Your goal
Can you write out again only the items from the line containing "The image size is (1606, 2009). Task: Point" through the end of the items, both ends included, keeping each request unchanged but multiplying every coordinate in the answers by 0.5 and rounding to whole numbers, with halves rounded up?
***
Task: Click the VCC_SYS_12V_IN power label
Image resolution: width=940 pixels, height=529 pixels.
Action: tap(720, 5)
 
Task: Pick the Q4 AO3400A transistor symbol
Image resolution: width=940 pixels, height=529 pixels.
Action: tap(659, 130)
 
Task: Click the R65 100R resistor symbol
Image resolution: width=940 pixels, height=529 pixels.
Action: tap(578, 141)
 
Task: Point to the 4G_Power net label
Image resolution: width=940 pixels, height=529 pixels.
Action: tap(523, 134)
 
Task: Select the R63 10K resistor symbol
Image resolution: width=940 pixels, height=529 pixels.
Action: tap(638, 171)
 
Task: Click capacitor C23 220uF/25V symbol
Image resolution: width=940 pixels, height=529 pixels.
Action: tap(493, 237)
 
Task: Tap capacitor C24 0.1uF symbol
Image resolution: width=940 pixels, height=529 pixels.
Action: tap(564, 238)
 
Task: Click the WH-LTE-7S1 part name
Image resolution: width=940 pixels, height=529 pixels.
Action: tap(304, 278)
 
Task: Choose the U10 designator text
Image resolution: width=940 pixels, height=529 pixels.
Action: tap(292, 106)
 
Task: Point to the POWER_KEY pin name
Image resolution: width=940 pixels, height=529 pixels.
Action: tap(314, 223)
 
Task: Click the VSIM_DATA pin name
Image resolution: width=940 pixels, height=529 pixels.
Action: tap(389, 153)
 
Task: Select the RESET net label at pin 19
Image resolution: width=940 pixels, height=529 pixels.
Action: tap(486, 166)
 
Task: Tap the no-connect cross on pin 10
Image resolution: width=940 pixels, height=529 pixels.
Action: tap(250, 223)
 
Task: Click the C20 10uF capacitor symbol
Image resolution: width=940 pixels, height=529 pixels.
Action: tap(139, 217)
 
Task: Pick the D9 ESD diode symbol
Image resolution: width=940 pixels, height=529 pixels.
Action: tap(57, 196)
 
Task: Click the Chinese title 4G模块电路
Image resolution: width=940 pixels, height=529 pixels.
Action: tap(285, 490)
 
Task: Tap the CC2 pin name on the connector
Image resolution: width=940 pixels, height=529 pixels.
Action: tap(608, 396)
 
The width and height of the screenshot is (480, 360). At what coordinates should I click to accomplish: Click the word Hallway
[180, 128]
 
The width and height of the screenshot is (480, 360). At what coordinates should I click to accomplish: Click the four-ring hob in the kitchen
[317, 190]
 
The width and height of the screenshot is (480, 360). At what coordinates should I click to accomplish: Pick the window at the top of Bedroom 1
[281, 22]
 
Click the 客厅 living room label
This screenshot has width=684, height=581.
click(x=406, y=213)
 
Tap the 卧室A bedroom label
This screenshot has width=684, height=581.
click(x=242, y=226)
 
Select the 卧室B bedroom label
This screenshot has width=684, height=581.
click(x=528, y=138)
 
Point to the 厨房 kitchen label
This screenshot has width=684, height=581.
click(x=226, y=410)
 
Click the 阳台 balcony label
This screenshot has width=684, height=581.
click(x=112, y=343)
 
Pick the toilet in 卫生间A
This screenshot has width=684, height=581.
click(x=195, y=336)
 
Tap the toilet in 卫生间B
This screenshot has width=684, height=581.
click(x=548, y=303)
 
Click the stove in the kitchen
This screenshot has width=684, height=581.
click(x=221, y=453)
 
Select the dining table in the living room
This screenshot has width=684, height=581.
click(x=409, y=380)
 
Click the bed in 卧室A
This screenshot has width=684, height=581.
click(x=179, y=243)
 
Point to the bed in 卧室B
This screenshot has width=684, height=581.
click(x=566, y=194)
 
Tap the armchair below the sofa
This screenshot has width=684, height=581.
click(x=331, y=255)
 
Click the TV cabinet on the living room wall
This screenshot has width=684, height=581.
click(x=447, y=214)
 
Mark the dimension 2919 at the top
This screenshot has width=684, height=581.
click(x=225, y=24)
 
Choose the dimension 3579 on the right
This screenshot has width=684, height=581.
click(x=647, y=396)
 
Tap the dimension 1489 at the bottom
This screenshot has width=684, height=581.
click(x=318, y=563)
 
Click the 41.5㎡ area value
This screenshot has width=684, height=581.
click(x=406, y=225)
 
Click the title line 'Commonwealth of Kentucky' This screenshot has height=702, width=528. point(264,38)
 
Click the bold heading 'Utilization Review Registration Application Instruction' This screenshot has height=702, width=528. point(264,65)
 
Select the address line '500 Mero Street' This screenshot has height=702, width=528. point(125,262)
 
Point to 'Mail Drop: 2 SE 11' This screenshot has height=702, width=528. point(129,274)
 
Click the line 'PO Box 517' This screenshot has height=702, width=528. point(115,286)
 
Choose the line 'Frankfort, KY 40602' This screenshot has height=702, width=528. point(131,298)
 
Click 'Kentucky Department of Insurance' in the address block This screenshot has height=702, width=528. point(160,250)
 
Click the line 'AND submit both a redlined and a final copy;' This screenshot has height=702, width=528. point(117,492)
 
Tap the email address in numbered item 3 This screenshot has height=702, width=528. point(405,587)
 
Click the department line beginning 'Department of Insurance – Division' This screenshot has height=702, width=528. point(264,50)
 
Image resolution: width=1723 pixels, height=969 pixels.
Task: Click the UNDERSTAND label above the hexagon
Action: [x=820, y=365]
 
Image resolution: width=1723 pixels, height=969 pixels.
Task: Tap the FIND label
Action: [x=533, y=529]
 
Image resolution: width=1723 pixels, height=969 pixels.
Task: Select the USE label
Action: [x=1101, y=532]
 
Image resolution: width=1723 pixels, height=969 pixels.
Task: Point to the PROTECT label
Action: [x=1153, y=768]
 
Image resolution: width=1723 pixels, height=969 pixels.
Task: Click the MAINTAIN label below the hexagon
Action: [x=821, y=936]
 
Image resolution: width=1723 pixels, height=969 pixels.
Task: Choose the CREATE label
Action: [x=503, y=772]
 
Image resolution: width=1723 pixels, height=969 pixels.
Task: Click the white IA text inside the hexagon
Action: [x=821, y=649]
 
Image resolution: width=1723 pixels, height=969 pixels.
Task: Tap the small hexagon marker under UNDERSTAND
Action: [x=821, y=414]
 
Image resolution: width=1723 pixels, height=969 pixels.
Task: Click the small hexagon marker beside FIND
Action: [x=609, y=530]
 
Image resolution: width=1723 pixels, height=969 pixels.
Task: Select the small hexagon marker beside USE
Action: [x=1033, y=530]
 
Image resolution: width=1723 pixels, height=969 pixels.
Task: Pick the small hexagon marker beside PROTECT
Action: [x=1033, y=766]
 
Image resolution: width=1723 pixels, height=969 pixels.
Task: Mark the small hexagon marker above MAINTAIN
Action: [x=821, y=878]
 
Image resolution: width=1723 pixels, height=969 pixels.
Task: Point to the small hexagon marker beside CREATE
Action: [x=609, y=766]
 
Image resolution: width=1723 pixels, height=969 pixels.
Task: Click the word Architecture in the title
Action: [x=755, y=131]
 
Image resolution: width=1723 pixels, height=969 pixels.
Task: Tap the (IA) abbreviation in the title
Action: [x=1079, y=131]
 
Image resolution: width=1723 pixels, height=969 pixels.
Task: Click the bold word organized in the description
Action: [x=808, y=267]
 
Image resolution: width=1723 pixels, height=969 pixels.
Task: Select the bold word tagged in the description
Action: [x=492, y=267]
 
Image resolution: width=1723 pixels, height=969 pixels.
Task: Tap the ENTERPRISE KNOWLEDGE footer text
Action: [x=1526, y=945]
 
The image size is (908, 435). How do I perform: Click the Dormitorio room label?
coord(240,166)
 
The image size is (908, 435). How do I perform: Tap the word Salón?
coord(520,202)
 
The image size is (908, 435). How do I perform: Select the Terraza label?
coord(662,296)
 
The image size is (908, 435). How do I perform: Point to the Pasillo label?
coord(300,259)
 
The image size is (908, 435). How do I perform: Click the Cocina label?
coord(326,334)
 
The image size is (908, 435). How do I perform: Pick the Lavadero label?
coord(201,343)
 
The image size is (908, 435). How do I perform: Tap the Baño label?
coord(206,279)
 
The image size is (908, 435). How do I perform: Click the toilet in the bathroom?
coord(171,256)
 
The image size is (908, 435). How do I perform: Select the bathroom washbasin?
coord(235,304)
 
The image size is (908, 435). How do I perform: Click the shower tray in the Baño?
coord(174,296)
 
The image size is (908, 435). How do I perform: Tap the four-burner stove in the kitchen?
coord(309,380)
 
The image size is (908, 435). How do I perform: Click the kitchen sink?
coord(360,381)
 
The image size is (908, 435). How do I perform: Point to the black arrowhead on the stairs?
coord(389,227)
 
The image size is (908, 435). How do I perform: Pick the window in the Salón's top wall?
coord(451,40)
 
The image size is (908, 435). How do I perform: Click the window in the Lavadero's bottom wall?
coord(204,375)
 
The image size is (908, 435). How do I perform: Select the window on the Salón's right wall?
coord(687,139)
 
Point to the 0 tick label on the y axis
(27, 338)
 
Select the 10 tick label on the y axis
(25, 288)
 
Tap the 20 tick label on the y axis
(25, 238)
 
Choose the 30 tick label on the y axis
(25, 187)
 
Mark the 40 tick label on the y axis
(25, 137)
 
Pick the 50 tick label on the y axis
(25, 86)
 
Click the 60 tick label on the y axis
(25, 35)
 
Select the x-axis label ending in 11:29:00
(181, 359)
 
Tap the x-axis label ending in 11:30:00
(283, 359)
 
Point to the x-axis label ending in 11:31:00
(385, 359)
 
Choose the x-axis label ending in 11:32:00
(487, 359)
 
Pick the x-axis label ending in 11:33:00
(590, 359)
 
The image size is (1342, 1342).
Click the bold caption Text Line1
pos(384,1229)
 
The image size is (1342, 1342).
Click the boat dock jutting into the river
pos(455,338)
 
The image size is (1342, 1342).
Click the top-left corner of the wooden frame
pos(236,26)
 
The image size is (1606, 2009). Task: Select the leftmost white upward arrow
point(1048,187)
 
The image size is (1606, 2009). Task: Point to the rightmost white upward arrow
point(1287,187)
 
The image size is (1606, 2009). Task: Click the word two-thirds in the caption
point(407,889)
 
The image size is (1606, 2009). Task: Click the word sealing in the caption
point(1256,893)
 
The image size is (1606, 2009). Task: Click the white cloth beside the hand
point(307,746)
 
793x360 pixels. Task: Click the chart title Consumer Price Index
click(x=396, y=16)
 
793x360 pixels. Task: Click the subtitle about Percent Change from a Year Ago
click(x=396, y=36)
***
Correct output
The image size is (1606, 2009). Task: Point to the rightmost white upward arrow
point(644,94)
 
The image size is (1606, 2009). Task: Click the word two-thirds in the caption
point(204,445)
 
The image size is (1606, 2009). Task: Click the word sealing in the caption
point(628,447)
 
The image size is (1606, 2009). Task: Click the white cloth beside the hand
point(154,373)
 
793x360 pixels. Task: Click the chart title Consumer Price Index
click(x=198, y=8)
 
793x360 pixels. Task: Click the subtitle about Percent Change from a Year Ago
click(x=198, y=18)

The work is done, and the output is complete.